- Written problem:
Rewrite the entries starting at the one containing "The image size is (1036, 645)." and ending at the one containing "point(456,129)", replacing "Screen dimensions" with "Screen size" and leaving everything else unchanged.

- Listing:
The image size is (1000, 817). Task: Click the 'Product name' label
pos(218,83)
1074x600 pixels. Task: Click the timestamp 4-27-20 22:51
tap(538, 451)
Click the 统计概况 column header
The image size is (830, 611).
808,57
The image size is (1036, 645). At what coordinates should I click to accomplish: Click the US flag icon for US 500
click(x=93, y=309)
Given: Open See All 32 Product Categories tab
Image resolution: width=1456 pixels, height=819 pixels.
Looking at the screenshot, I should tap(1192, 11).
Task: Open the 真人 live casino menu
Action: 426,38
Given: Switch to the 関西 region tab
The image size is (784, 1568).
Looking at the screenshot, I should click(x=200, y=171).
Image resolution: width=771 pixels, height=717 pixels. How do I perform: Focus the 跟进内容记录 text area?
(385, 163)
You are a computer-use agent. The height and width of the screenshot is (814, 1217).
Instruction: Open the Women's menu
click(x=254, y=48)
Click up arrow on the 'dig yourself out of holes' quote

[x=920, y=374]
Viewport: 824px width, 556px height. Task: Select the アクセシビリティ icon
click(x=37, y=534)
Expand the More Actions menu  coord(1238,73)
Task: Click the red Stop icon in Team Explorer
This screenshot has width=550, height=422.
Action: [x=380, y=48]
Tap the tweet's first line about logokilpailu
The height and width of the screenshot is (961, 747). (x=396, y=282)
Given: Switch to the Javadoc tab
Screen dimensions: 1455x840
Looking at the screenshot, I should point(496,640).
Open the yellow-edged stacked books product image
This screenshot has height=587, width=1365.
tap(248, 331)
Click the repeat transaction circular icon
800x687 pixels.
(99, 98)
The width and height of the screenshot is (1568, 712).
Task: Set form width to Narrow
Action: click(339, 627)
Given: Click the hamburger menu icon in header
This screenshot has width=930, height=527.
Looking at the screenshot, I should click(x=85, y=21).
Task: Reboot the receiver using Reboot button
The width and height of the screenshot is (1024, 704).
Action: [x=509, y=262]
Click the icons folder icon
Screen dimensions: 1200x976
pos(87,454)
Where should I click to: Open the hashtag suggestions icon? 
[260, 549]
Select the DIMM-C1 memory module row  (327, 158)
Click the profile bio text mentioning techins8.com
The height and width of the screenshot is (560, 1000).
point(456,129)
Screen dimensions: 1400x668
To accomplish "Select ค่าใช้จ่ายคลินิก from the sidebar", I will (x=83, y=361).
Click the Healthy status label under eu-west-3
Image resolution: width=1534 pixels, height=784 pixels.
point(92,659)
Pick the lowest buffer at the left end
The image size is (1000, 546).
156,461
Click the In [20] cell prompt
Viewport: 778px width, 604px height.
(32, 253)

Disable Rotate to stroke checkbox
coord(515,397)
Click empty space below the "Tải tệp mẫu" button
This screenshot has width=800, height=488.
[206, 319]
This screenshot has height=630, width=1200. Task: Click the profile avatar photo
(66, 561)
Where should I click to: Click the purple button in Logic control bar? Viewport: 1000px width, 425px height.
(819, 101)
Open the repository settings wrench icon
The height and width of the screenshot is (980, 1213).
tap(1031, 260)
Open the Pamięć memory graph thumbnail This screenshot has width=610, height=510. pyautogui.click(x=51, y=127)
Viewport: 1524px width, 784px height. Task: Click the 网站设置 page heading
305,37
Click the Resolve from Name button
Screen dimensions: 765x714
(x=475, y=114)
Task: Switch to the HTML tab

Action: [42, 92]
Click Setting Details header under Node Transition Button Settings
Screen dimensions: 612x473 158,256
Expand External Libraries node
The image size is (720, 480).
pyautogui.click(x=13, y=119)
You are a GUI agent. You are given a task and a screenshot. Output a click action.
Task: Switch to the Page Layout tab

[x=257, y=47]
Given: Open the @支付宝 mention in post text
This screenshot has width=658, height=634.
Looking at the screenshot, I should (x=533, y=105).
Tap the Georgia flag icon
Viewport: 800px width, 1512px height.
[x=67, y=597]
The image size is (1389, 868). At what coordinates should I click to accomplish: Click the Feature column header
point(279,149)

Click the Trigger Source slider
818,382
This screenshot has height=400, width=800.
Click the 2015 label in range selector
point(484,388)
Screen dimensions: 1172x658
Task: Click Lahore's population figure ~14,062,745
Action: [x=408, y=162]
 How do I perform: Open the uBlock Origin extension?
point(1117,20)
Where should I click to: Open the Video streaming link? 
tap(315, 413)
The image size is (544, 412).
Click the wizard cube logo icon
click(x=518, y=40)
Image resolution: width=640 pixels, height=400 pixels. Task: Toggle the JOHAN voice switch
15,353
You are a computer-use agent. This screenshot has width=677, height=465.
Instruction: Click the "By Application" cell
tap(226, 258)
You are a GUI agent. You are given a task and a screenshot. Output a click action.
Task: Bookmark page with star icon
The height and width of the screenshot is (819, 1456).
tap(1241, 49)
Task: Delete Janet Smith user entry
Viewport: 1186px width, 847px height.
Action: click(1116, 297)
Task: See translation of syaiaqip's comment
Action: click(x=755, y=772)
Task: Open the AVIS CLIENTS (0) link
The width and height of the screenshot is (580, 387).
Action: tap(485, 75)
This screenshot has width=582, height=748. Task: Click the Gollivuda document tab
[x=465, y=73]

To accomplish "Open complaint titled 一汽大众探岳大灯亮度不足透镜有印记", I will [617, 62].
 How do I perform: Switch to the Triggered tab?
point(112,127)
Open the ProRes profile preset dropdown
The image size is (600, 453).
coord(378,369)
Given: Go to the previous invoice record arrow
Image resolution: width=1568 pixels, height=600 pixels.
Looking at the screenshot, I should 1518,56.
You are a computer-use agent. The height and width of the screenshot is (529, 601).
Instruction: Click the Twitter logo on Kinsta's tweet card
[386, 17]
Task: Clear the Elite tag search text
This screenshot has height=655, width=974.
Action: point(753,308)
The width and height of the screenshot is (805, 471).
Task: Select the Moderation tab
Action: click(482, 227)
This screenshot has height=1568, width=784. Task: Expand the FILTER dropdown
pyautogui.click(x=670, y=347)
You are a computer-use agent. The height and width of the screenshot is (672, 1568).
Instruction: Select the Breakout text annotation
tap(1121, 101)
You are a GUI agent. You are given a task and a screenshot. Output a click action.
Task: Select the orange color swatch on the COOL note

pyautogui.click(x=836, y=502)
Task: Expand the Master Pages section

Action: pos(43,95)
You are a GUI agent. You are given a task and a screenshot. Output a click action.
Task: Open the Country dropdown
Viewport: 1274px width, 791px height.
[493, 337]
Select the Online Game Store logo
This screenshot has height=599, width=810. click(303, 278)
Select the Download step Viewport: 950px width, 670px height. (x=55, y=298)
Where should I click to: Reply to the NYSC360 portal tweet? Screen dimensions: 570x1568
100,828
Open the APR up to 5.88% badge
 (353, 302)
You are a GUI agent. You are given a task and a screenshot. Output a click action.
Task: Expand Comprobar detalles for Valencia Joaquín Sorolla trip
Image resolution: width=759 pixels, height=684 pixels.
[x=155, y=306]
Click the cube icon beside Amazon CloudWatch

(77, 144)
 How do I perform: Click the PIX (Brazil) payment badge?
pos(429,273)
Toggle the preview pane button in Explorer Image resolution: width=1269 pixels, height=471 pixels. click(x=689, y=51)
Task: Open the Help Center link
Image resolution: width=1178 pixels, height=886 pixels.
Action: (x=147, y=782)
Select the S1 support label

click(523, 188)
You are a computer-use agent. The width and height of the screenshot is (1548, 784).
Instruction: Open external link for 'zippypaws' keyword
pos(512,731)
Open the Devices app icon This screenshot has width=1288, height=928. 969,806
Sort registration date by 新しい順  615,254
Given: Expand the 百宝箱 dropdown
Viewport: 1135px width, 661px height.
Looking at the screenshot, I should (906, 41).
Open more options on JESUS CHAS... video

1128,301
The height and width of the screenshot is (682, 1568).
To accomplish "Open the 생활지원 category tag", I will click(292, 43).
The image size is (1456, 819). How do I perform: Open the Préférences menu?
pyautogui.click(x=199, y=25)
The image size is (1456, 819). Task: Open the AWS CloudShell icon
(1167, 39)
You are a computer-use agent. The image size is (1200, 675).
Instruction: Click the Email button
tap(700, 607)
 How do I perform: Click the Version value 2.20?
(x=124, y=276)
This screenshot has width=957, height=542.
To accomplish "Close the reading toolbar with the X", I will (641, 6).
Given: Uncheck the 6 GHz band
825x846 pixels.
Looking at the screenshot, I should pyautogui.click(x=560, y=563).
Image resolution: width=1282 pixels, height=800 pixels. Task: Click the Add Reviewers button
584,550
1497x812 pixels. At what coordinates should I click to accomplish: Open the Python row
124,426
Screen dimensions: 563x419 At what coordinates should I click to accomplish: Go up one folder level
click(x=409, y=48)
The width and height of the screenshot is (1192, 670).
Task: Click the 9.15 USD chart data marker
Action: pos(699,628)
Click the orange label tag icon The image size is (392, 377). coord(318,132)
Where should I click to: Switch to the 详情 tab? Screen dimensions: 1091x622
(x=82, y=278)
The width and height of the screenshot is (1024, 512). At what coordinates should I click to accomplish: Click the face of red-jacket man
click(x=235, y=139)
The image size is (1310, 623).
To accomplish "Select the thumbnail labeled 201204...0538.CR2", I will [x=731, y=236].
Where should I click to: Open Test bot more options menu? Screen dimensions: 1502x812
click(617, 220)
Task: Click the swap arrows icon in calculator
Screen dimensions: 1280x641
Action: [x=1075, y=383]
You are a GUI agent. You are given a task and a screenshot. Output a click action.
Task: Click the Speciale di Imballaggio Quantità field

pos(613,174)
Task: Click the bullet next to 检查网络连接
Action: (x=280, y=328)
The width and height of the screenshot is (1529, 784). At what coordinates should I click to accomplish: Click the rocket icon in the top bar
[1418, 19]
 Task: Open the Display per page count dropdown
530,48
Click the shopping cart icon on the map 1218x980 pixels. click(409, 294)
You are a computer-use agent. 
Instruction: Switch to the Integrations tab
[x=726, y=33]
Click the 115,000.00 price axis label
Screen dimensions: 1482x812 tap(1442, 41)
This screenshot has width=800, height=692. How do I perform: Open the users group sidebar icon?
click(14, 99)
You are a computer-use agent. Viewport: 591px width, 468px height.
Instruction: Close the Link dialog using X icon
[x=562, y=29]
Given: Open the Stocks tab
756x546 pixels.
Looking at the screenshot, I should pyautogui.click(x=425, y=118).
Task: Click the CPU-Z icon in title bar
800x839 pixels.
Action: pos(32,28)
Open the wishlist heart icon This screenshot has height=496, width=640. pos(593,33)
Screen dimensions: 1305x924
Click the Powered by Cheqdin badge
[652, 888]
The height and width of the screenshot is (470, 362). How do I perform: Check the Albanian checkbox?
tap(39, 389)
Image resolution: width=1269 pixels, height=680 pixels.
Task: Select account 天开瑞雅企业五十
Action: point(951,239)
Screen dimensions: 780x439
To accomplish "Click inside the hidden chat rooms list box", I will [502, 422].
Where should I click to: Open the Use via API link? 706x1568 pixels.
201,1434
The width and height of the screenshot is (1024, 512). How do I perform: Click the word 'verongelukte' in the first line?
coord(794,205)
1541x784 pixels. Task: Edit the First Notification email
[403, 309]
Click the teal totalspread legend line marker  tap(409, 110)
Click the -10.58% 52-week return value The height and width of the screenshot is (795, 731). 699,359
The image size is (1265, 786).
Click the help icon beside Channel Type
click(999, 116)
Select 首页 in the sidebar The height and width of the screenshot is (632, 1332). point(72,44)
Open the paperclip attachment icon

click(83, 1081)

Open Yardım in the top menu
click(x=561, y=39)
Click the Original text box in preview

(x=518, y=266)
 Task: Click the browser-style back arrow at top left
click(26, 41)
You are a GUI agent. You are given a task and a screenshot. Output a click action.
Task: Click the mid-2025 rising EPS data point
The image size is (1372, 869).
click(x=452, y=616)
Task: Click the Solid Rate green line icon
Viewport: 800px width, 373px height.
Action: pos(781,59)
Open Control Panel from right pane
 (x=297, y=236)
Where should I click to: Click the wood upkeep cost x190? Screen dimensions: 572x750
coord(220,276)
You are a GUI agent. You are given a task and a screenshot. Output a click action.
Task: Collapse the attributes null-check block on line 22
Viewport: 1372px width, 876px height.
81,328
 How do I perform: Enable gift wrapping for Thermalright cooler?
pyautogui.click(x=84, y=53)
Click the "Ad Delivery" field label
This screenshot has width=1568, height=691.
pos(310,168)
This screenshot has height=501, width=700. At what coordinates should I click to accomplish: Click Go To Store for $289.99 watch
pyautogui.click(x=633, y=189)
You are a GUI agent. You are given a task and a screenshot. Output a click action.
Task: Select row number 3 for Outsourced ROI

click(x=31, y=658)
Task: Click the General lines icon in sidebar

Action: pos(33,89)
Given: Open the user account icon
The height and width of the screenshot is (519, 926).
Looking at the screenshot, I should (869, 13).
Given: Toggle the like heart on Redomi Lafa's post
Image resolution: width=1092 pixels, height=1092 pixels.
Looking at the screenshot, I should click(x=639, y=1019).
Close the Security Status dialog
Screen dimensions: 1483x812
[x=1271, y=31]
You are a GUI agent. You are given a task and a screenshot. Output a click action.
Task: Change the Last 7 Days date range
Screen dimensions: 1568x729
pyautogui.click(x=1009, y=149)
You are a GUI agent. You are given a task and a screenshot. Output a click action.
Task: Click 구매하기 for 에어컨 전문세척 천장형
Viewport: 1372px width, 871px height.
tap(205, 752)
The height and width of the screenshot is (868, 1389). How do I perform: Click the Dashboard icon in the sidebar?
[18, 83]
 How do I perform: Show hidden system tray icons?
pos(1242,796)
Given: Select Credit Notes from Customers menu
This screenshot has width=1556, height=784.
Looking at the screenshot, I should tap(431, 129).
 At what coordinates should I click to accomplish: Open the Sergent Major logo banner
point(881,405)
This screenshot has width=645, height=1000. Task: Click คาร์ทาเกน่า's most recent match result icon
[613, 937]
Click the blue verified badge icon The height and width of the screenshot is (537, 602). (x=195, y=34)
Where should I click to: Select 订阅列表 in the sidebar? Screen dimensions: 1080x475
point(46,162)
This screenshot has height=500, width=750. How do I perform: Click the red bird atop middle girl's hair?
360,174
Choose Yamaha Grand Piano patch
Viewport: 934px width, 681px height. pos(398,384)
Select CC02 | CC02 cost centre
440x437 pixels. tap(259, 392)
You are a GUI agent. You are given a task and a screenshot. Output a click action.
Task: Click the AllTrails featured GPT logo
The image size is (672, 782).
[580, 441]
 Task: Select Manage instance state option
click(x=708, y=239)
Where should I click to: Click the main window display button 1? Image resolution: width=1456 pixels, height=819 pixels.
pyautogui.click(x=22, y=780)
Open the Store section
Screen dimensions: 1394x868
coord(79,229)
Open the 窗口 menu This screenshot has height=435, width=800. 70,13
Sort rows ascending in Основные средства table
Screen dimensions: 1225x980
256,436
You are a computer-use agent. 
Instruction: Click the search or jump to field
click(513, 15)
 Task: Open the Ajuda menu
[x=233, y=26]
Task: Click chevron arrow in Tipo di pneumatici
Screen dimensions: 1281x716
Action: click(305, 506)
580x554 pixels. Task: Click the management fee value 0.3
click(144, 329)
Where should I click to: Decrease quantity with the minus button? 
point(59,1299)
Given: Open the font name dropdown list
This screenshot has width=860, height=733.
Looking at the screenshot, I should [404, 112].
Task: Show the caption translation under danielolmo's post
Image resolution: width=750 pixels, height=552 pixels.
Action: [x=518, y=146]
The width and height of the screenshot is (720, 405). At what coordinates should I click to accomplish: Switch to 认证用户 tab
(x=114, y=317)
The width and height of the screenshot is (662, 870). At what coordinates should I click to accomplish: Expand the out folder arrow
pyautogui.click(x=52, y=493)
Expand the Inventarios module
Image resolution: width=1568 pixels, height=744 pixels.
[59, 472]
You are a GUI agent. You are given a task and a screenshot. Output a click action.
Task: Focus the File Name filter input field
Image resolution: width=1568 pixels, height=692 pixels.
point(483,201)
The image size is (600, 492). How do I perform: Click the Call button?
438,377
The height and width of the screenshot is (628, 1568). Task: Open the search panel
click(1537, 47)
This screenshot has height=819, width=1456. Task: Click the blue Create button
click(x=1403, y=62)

- Written solution:
The image size is (1036, 645). At what coordinates should I click to accomplish: Click the US flag icon for US 500
click(x=93, y=309)
Given: Open See All 32 Product Categories tab
Image resolution: width=1456 pixels, height=819 pixels.
Looking at the screenshot, I should tap(1192, 11).
Task: Open the 真人 live casino menu
Action: 426,38
Given: Switch to the 関西 region tab
The image size is (784, 1568).
Looking at the screenshot, I should click(x=200, y=171).
Image resolution: width=771 pixels, height=717 pixels. How do I perform: Focus the 跟进内容记录 text area?
(385, 163)
You are a computer-use agent. The height and width of the screenshot is (814, 1217).
Instruction: Open the Women's menu
click(x=254, y=48)
Click up arrow on the 'dig yourself out of holes' quote

[x=920, y=374]
Viewport: 824px width, 556px height. Task: Select the アクセシビリティ icon
click(x=37, y=534)
Expand the More Actions menu  coord(1238,73)
Task: Click the red Stop icon in Team Explorer
This screenshot has width=550, height=422.
Action: [x=380, y=48]
Tap the tweet's first line about logokilpailu
The height and width of the screenshot is (961, 747). (x=396, y=282)
Given: Switch to the Javadoc tab
Screen size: 1455x840
Looking at the screenshot, I should point(496,640).
Open the yellow-edged stacked books product image
This screenshot has height=587, width=1365.
tap(248, 331)
Click the repeat transaction circular icon
800x687 pixels.
(99, 98)
The width and height of the screenshot is (1568, 712).
Task: Set form width to Narrow
Action: click(339, 627)
Given: Click the hamburger menu icon in header
This screenshot has width=930, height=527.
Looking at the screenshot, I should click(x=85, y=21).
Task: Reboot the receiver using Reboot button
The width and height of the screenshot is (1024, 704).
Action: [x=509, y=262]
Click the icons folder icon
Screen size: 1200x976
pos(87,454)
Where should I click to: Open the hashtag suggestions icon? 
[260, 549]
Select the DIMM-C1 memory module row  (327, 158)
Click the profile bio text mentioning techins8.com
The height and width of the screenshot is (560, 1000).
point(456,129)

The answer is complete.